Financial instruments that potentially expose the Company to concentrations of credit risk consist principally of cash and cash equivalents and trade accounts receivable. The Company has no material off-balance sheet risk such as foreign exchange contracts, option contracts, or other foreign hedging arrangements. The Company places its cash with one institution, which management believes is of high credit quality. As of September 30, 2013, all of the Company’s cash is held in an interest bearing account.

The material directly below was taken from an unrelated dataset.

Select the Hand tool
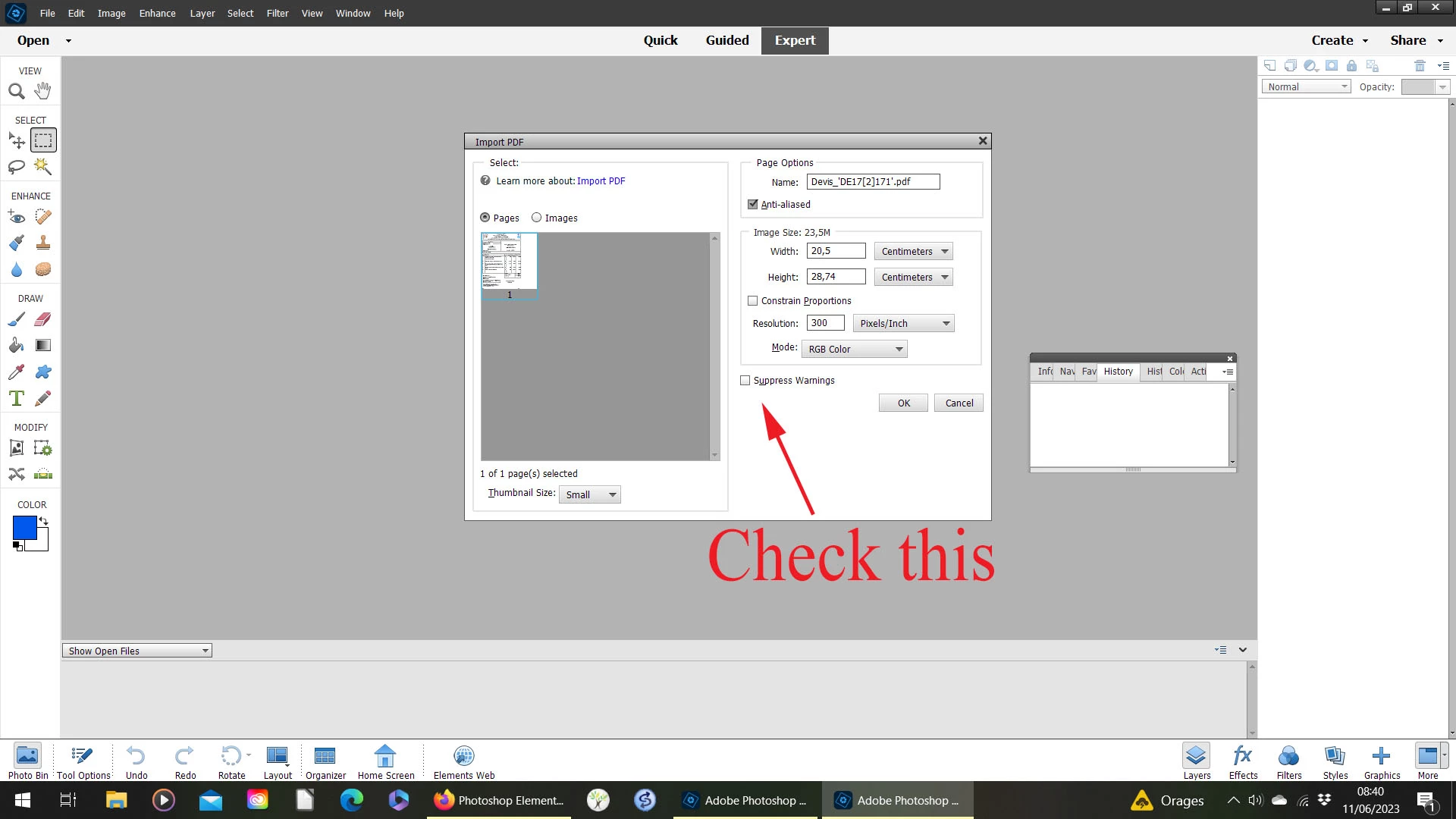The image size is (1456, 819). [x=42, y=91]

The Company provides credit in the form of invoiced and unbilled accounts receivable in the normal course of business. Collateral is not required for trade accounts receivable, but ongoing credit evaluations are performed. While the majority of the Company’s revenue is generated from retail energy transactions where the winning bidder pays a commission to the Company, commission payments for certain auctions can be paid by the lister, bidder or a combination of both. Management provides for an allowance for doubtful accounts on a specifically identified basis, as well as through historical experience applied to an aging of accounts, if necessary. Trade accounts receivable are written off when deemed uncollectible. To date, write-offs have not been material.

The following represents revenue and trade accounts receivable from bidders exceeding 10% of the total in each category:

 

     Revenue for the three
months ended September 30,
    Revenue for the nine
months ended September 30,
    Trade Accounts Receivable as
of September 30,
 
Bidder    2013     2012     2013     2012     2013     2012  

A

     6     8     8     10     8     8

B

     13     12     12     12     14     13

C

     8     3     8     3     10     5

 

In addition to its direct relationship with bidders, the Company also has direct contractual relationships with listers for the online procurement of certain of their energy, demand response or environmental needs. These listers are primarily large businesses and government organizations and do not have a direct creditor relationship with the Company. For the three and nine months ended September 30, 2013 and 2012, no lister represented more than 10% individually of the Company’s aggregate revenue, respectively.